The client and server both have threads that are able to run parallel luau scripts. The number of threads depends on the system running the engine and various other factors. However, it is often the case that there will be more actors than OS level threads available to run them. For example you might only have four OS threads but 16 actors. The work for each actor is assigned to a task, and those tasks are dynamically scheduled across the four OS threads.

All the scripts under an Actor will be part of the same task and therefore they will all run on the same OS thread. That way the scripts for an Actor won’t interfere with one another (e.g. they can’t create race conditions amongst themselves). This is important because all the scripts under an Actor run on the same Luau VM. And a Luau VM can’t execute on multiple OS threads at the same time. (Note: in some cases multiple Actors may also share a single Luau VM. So you shouldn’t assume that each Actor has its own Luau VM.)

Q2

We considered traditional thread communication mechanisms when designing Parallel Luau. A lot of mechanisms that developers coming from C/C++ may be familiar with are not necessarily a good fit for Luau. For example:

  • because parallelism is achieved using multiple Luau VM’s it is hard to share data between them. Native luau tables don’t support parallel access at all and are always owned by a particular VM.
  • in the same way that Luau provides a memory safe environment for developers, we also wanted a parallel programming model that prevented certain classes of threaded programming errors from occurring, such as deadlocks due to incorrect usage of locks or semaphores.
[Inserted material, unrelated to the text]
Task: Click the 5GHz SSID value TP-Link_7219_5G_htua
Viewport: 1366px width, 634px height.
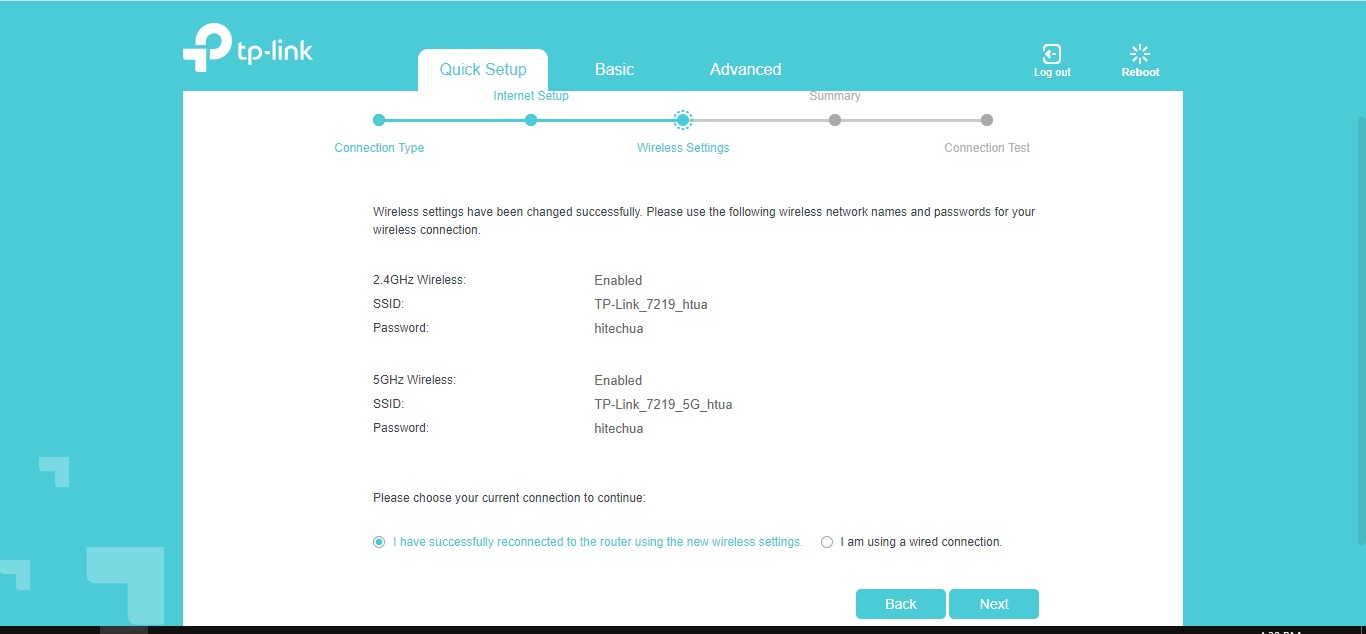Action: [x=663, y=404]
Using message passing and special data types (i.e. SharedTable’s) were the mechanisms we decided to provide. We realize that could mean some types of communication are more difficult or less efficient. But the model used provides safety guarantees and future flexibility that are important to us.

Of course, we are willing to consider other additions and mechanisms as long as they provide the safety guarantees we want and fit with the overall programming style/model of Parallel Luau.

Q3

Within Roblox, scripts can run either serially, or in parallel with each other. A call to synchronize or desynchronize effectively suspends the execution of the currently executing Luau thread and places it in a queue to be executed later. More specifically, calling synchronize will pause the Luau thread and cause it to resume at the next serial execution phase and calling desynchronize will pause the Luau thread and cause it to resume at the next parallel execution phase.

Scripts will often synchronize immediately before they write data or call a method that is not available to call in parallel. However, running as much code “desynchronized” as possible will maximize the ability for scripts to run in parallel with one another.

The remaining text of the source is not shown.